AARON N. RUTSCHILLING, OPINION
DEFENDANT-APPELLANT.
STATE OF OHIO,
CASE NO. 10-17-07
PLAINTIFF-APPELLEE,
v.
AARON N. RUTSCHILLING, OPINION
DEFENDANT-APPELLANT.
Appeal from Mercer County Common Pleas Court
Trial Court No. 15-CRM-061, 14-CRM-060
Judgments Reversed and Remanded
Date of Decision: December 26, 2017
APPEARANCES:
Bryan Scott Hicks for Appellant
Matthew J. Fox and Joshua A. Muhlenkamp for Appellee
Case No. 10-17-06 and 10-17-07
WILLAMOWSKI, J.
{¶1} Defendant-appellant Aaron N. Rutschilling (“Rutschilling”) brings this
appeal from the judgments of the Court of Common Pleas of Mercer County
revoking his community control and judicial release and sentencing him to prison.
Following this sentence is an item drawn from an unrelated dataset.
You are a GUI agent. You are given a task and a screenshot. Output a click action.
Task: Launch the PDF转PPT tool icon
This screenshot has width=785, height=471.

Rutschilling challenges the consecutive nature of the sentences and the effectiveness
of his trial counsel. For the reasons set forth below, the judgments are reversed.
{¶2} On May 15, 2014, the Mercer County Grand Jury indicted Rutschilling
on one count of trafficking in marijuana in violation of R.C. 2925.03(A)(1),
(C)(3)(a), (C)(3)(b), a felony of the fourth degree. ADoc. 61. The case was assigned
the number 14-CRM-060. Id. Rutschilling entered a plea of not guilty. Doc. 21.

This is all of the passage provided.